With Shirley Tannenbaum's textbook example of intelligent and meticulous direction, this production gives Miller's writing its full due. Thanks to the work of Tannenbaum and company, it's impossible not to revel in Miller's technical genius.
What I hadn't counted on, not having seen the play in several years, is that The Crucible is, amazingly, more relevant than it's ever been. Forget Joseph McCarthy's HUAC hearings, to which this play was written in response. I've just come through the ugliest presidential election of my life. The Crucible feels as though it were written last week as a slightly fictionalized portrait of the black, venomous powers that have controlled the political landscape over the past few years.
In Salem — certainly in Miller's recreation of it — all that's required to make you a witch is to be accused. The truth doesn't matter; in fact, when political hysteria is fueled by lies, truth and reason are actually liabilities. Brilliantly, but never obviously, Miller shows how a handful of people can, through nothing other than clear-eyed self-interest, level a charge (the more absurd the better) and a frightened, uneducated, religiously maniacal crowd can be whipped into lethal, faith-based frenzy. And in his most breathtaking and blood-chilling stroke, the accusations, trials, convictions and executions are carried out with learned, legal righteousness.
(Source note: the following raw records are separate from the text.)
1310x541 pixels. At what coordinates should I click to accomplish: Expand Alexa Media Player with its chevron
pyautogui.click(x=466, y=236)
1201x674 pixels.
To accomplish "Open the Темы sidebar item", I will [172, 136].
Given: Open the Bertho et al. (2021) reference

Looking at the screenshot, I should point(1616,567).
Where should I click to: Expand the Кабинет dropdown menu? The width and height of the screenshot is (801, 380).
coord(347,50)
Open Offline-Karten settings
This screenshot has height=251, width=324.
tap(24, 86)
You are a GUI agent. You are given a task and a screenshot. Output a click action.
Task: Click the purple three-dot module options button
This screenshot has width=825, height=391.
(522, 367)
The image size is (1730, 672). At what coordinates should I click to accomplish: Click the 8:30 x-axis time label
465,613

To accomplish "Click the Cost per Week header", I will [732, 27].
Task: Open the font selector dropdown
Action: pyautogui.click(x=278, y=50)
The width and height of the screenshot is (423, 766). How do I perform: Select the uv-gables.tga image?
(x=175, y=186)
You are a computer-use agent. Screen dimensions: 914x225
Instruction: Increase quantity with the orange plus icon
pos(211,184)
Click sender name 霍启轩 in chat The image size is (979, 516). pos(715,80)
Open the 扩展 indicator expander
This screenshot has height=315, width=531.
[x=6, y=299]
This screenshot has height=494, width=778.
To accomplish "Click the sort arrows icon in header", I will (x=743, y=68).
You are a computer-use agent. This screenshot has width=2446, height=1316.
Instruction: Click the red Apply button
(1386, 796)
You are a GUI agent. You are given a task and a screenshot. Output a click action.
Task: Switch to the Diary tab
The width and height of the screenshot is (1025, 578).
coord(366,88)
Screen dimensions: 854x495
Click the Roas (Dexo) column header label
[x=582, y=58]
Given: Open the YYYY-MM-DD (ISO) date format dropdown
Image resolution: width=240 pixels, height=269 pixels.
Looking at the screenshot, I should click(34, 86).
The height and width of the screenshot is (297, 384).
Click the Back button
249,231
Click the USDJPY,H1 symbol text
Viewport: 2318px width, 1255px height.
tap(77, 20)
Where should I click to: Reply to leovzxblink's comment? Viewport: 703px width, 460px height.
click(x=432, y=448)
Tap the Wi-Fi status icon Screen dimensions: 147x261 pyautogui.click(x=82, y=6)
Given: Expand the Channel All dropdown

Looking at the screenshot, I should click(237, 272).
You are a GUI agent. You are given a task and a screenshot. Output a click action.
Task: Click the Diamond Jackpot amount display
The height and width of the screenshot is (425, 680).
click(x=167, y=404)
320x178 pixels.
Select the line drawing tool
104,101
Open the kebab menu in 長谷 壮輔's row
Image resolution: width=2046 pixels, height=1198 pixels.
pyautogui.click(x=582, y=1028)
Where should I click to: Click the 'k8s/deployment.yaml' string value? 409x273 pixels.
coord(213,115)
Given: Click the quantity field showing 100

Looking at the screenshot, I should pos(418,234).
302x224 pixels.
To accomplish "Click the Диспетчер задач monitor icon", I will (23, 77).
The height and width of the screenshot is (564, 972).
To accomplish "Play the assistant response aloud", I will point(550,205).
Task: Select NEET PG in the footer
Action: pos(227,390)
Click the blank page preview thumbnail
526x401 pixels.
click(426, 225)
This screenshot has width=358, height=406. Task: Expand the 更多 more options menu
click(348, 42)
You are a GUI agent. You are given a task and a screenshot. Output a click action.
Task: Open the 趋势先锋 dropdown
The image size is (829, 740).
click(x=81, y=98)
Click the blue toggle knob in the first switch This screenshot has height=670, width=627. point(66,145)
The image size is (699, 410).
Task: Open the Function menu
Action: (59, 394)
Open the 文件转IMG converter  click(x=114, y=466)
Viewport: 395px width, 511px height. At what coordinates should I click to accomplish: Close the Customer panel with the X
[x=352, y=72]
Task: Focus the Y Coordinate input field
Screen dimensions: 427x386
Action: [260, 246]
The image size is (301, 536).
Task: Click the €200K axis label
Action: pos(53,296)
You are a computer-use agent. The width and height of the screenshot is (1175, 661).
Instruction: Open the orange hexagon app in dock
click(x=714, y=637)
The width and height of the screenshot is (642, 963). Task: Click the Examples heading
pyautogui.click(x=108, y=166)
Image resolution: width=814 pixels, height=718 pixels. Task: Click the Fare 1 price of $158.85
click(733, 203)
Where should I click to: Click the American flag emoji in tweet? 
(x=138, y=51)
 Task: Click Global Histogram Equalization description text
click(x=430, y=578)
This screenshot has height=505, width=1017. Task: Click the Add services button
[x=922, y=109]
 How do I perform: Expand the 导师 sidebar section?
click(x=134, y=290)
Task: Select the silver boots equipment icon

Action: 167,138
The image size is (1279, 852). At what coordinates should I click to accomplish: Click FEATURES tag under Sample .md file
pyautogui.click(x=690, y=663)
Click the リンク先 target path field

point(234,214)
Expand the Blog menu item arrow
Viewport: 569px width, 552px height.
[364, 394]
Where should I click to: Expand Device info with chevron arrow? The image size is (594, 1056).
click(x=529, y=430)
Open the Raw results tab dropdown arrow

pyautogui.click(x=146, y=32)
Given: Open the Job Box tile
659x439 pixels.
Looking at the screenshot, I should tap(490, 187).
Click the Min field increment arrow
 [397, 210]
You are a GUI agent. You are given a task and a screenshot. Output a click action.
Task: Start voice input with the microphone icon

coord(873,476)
It's no exaggeration to say that at various points I was actually nauseated. When, in the final act, a thrillingly talented Alex Walton, as John Proctor, refuses to sign a false confession to save his life, the character's famous line "It is my name! I will never have another!" seemed to come not only from the pit of Walton's soul, but my own as well. My sobs would have alarmed anyone around me ... if they hadn't been crying just as loudly.
Zach Weirich, Luke Halferty and Joe Rittenhouse, playing three men in various stages of enthrallment to their own certitude, turn in powerful, mammoth performances, adding unfaltering support to Walton.
If there is one big problem with The Crucible, it's that Miller — as is unfortunately true in most of his work — never breaks free from the Madonna/Whore paradigm in his female characters. That makes the nuanced accomplishments of Hilary Williams, as Abigail, and Lily Davis, as Elizabeth Proctor, that much more remarkable.
It's depressing as hell, but Point Park's Crucible is essential viewing.